● Exercise brief
Every record should be written out again in full, with no character altered.
===== Data extracts =====
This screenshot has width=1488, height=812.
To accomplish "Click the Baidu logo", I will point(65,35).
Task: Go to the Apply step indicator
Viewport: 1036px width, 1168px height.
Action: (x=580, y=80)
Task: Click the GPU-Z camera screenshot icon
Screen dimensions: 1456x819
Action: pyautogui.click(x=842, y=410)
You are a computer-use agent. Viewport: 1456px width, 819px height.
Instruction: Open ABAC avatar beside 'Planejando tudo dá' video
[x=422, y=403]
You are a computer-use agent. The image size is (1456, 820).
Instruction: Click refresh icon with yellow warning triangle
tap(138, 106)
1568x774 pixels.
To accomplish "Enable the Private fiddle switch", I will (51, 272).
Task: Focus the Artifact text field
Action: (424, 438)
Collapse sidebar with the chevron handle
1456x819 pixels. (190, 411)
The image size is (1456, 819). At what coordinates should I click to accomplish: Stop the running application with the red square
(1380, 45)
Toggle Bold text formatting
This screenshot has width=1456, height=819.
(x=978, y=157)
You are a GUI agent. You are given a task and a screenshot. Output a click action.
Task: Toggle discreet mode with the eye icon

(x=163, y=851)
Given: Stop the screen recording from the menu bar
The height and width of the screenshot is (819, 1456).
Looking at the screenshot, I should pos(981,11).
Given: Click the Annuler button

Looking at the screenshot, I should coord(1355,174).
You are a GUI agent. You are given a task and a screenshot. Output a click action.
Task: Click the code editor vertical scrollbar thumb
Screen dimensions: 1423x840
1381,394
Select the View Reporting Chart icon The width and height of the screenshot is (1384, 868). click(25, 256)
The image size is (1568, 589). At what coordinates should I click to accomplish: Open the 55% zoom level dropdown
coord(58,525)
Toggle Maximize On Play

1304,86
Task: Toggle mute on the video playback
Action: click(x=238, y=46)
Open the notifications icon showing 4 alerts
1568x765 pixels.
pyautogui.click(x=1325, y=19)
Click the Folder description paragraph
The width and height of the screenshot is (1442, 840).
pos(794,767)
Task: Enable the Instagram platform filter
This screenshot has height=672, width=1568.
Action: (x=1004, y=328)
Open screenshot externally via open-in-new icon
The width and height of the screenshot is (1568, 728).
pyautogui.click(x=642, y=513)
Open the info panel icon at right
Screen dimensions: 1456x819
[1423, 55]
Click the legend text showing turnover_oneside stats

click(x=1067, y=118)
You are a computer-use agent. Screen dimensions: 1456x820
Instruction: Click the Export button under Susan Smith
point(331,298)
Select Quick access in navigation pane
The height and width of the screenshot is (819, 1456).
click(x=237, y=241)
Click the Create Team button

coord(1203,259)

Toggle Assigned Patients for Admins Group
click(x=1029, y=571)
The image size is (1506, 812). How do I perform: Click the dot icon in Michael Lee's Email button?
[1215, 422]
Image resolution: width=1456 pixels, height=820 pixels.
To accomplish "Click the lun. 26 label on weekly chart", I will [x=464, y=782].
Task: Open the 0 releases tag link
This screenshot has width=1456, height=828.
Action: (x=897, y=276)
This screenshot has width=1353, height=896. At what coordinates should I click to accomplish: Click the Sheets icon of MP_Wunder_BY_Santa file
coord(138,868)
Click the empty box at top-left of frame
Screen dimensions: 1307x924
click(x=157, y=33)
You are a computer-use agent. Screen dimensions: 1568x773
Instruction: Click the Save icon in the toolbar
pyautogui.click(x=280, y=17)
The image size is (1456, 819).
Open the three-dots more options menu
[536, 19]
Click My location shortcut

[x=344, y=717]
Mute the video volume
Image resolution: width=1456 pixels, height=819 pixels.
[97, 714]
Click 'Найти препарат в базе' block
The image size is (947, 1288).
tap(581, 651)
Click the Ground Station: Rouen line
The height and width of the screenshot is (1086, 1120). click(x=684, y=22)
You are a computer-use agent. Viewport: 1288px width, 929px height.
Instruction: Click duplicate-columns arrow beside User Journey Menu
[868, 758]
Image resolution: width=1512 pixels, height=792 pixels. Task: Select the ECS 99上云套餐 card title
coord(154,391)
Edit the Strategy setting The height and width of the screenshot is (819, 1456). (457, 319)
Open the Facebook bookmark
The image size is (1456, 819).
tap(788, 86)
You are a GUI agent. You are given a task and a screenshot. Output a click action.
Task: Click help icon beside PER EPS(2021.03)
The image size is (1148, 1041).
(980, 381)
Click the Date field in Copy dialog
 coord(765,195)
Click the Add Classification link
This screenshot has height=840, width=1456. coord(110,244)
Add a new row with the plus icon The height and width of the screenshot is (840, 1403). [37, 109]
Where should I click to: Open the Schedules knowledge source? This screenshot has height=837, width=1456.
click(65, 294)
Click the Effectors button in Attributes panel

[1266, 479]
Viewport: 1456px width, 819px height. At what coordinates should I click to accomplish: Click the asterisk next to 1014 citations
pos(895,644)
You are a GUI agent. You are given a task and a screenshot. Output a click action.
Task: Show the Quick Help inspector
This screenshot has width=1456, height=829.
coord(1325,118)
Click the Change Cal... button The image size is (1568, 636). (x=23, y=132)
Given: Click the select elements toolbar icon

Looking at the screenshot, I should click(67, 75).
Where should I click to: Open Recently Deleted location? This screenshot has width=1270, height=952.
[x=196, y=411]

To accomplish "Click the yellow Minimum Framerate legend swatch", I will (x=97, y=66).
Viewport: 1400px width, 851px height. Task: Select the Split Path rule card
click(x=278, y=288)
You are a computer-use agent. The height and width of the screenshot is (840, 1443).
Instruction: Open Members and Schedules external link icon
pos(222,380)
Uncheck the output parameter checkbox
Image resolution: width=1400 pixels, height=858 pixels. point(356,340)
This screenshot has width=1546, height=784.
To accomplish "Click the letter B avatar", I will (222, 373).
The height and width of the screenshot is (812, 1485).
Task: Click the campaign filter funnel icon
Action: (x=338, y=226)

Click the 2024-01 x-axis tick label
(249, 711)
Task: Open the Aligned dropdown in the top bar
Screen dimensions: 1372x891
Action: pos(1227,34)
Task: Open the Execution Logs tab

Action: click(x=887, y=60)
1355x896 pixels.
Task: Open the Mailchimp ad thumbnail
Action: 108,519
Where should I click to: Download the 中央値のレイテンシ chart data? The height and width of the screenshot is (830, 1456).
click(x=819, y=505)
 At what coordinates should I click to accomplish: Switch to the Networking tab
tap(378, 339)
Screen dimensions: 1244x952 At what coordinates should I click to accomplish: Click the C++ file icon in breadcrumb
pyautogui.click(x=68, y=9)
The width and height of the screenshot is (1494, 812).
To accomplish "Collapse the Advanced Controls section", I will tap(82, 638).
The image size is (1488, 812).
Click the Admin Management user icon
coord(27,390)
=====
● Solution for this task
This screenshot has width=1488, height=812.
To accomplish "Click the Baidu logo", I will point(65,35).
Task: Go to the Apply step indicator
Viewport: 1036px width, 1168px height.
Action: (x=580, y=80)
Task: Click the GPU-Z camera screenshot icon
Screen dimensions: 1456x819
Action: pyautogui.click(x=842, y=410)
You are a computer-use agent. Viewport: 1456px width, 819px height.
Instruction: Open ABAC avatar beside 'Planejando tudo dá' video
[x=422, y=403]
You are a computer-use agent. The image size is (1456, 820).
Instruction: Click refresh icon with yellow warning triangle
tap(138, 106)
1568x774 pixels.
To accomplish "Enable the Private fiddle switch", I will (51, 272).
Task: Focus the Artifact text field
Action: (424, 438)
Collapse sidebar with the chevron handle
1456x819 pixels. (190, 411)
The image size is (1456, 819). At what coordinates should I click to accomplish: Stop the running application with the red square
(1380, 45)
Toggle Bold text formatting
This screenshot has width=1456, height=819.
(x=978, y=157)
You are a GUI agent. You are given a task and a screenshot. Output a click action.
Task: Toggle discreet mode with the eye icon

(x=163, y=851)
Given: Stop the screen recording from the menu bar
The height and width of the screenshot is (819, 1456).
Looking at the screenshot, I should pos(981,11).
Given: Click the Annuler button

Looking at the screenshot, I should coord(1355,174).
You are a GUI agent. You are given a task and a screenshot. Output a click action.
Task: Click the code editor vertical scrollbar thumb
Screen dimensions: 1423x840
1381,394
Select the View Reporting Chart icon The width and height of the screenshot is (1384, 868). click(25, 256)
The image size is (1568, 589). At what coordinates should I click to accomplish: Open the 55% zoom level dropdown
coord(58,525)
Toggle Maximize On Play

1304,86
Task: Toggle mute on the video playback
Action: click(x=238, y=46)
Open the notifications icon showing 4 alerts
1568x765 pixels.
pyautogui.click(x=1325, y=19)
Click the Folder description paragraph
The width and height of the screenshot is (1442, 840).
pos(794,767)
Task: Enable the Instagram platform filter
This screenshot has height=672, width=1568.
Action: (x=1004, y=328)
Open screenshot externally via open-in-new icon
The width and height of the screenshot is (1568, 728).
pyautogui.click(x=642, y=513)
Open the info panel icon at right
Screen dimensions: 1456x819
[1423, 55]
Click the legend text showing turnover_oneside stats

click(x=1067, y=118)
You are a computer-use agent. Screen dimensions: 1456x820
Instruction: Click the Export button under Susan Smith
point(331,298)
Select Quick access in navigation pane
The height and width of the screenshot is (819, 1456).
click(x=237, y=241)
Click the Create Team button

coord(1203,259)

Toggle Assigned Patients for Admins Group
click(x=1029, y=571)
The image size is (1506, 812). How do I perform: Click the dot icon in Michael Lee's Email button?
[1215, 422]
Image resolution: width=1456 pixels, height=820 pixels.
To accomplish "Click the lun. 26 label on weekly chart", I will [x=464, y=782].
Task: Open the 0 releases tag link
This screenshot has width=1456, height=828.
Action: (x=897, y=276)
This screenshot has width=1353, height=896. At what coordinates should I click to accomplish: Click the Sheets icon of MP_Wunder_BY_Santa file
coord(138,868)
Click the empty box at top-left of frame
Screen dimensions: 1307x924
click(x=157, y=33)
You are a computer-use agent. Screen dimensions: 1568x773
Instruction: Click the Save icon in the toolbar
pyautogui.click(x=280, y=17)
The image size is (1456, 819).
Open the three-dots more options menu
[536, 19]
Click My location shortcut

[x=344, y=717]
Mute the video volume
Image resolution: width=1456 pixels, height=819 pixels.
[97, 714]
Click 'Найти препарат в базе' block
The image size is (947, 1288).
tap(581, 651)
Click the Ground Station: Rouen line
The height and width of the screenshot is (1086, 1120). click(x=684, y=22)
You are a computer-use agent. Viewport: 1288px width, 929px height.
Instruction: Click duplicate-columns arrow beside User Journey Menu
[868, 758]
Image resolution: width=1512 pixels, height=792 pixels. Task: Select the ECS 99上云套餐 card title
coord(154,391)
Edit the Strategy setting The height and width of the screenshot is (819, 1456). (457, 319)
Open the Facebook bookmark
The image size is (1456, 819).
tap(788, 86)
You are a GUI agent. You are given a task and a screenshot. Output a click action.
Task: Click help icon beside PER EPS(2021.03)
The image size is (1148, 1041).
(980, 381)
Click the Date field in Copy dialog
 coord(765,195)
Click the Add Classification link
This screenshot has height=840, width=1456. coord(110,244)
Add a new row with the plus icon The height and width of the screenshot is (840, 1403). [37, 109]
Where should I click to: Open the Schedules knowledge source? This screenshot has height=837, width=1456.
click(65, 294)
Click the Effectors button in Attributes panel

[1266, 479]
Viewport: 1456px width, 819px height. At what coordinates should I click to accomplish: Click the asterisk next to 1014 citations
pos(895,644)
You are a GUI agent. You are given a task and a screenshot. Output a click action.
Task: Show the Quick Help inspector
This screenshot has width=1456, height=829.
coord(1325,118)
Click the Change Cal... button The image size is (1568, 636). (x=23, y=132)
Given: Click the select elements toolbar icon

Looking at the screenshot, I should click(67, 75).
Where should I click to: Open Recently Deleted location? This screenshot has width=1270, height=952.
[x=196, y=411]

To accomplish "Click the yellow Minimum Framerate legend swatch", I will (x=97, y=66).
Viewport: 1400px width, 851px height. Task: Select the Split Path rule card
click(x=278, y=288)
You are a computer-use agent. The height and width of the screenshot is (840, 1443).
Instruction: Open Members and Schedules external link icon
pos(222,380)
Uncheck the output parameter checkbox
Image resolution: width=1400 pixels, height=858 pixels. point(356,340)
This screenshot has width=1546, height=784.
To accomplish "Click the letter B avatar", I will (222, 373).
The height and width of the screenshot is (812, 1485).
Task: Click the campaign filter funnel icon
Action: (x=338, y=226)

Click the 2024-01 x-axis tick label
(249, 711)
Task: Open the Aligned dropdown in the top bar
Screen dimensions: 1372x891
Action: pos(1227,34)
Task: Open the Execution Logs tab

Action: click(x=887, y=60)
1355x896 pixels.
Task: Open the Mailchimp ad thumbnail
Action: 108,519
Where should I click to: Download the 中央値のレイテンシ chart data? The height and width of the screenshot is (830, 1456).
click(x=819, y=505)
 At what coordinates should I click to accomplish: Switch to the Networking tab
tap(378, 339)
Screen dimensions: 1244x952 At what coordinates should I click to accomplish: Click the C++ file icon in breadcrumb
pyautogui.click(x=68, y=9)
The width and height of the screenshot is (1494, 812).
To accomplish "Collapse the Advanced Controls section", I will tap(82, 638).
The image size is (1488, 812).
Click the Admin Management user icon
coord(27,390)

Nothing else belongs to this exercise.